Aim of the task => Taking the line that contains "This screenshot has width=237, height=980." as the starting point, give again exactly every line up to and including the last line of the records below.

Stored data:
_ _ _ _

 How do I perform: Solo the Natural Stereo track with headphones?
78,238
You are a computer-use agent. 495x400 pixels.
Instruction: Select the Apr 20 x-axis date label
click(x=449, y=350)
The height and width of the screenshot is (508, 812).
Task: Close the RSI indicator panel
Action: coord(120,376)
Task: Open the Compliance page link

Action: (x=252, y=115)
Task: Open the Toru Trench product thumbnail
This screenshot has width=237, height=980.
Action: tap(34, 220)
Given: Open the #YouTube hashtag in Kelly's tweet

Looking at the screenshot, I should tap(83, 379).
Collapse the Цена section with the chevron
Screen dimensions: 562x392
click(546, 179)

_ _ _ _

Result =>
This screenshot has width=237, height=980.
Action: tap(34, 220)
Given: Open the #YouTube hashtag in Kelly's tweet

Looking at the screenshot, I should tap(83, 379).
Collapse the Цена section with the chevron
Screen dimensions: 562x392
click(546, 179)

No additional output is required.